Nobody taught me the em dash.
Maybe that's because I learned English in the deep south, and "them fancy dash thingys are just too highfalutin for us folk" or something. I sat through years of English class and I'm pretty sure it never came up. And it's definitely not on the keyboard.
There is no em dash key. You have to summon it (like some underworld demon) with an arcane key combo — chant in ASCII and the em dash appears — or just let autocorrect decide when you "deserve" one.
See what I mean? Once you give an AI an em dash, they start burying them in your prose like a rabid squirrel preparing for winter...
Yet somehow AI uses it constantly. Every other sentence. Like it went to a different English class than I did.
So I asked, and Claude replied...
AI was trained on an enormous corpus of published text — literary fiction, long-form journalism, academic writing, The Atlantic, The New Yorker, that entire universe of "serious prose." Em dashes appear constantly in that register. The model learned: em dashes = sophisticated writing. Human raters during training rewarded outputs that sounded literary. That behavior got reinforced. It compounded.
The AI learned to write from the ever so erudite New Yorker and never found the off switch for the pomposity. The human raters must have suffered from some sort of unidentified em dash invoking Tourette's.

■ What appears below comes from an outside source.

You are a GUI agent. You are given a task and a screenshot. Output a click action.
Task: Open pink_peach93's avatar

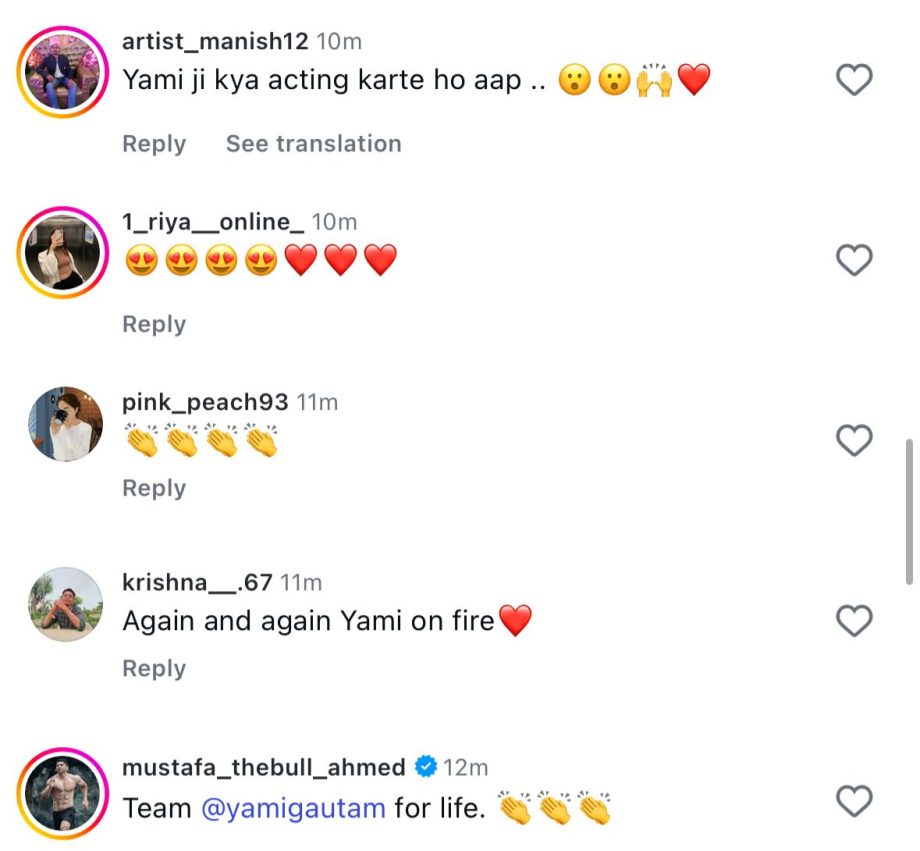point(64,424)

Here's what I know: anything an em dash does, a period, a comma, or an ellipsis does better. Cleaner. With a key that actually exists.
If your AI drafts are full of em dashes, that's not style. That's punctuation apologizing for your prose. That's the model defaulting to punctuation nobody asked for, because The New Yorker used it, a rater approved it, and nothing ever told it to stop.
You're the off switch. Only you can prevent the spread of free-range em dashes.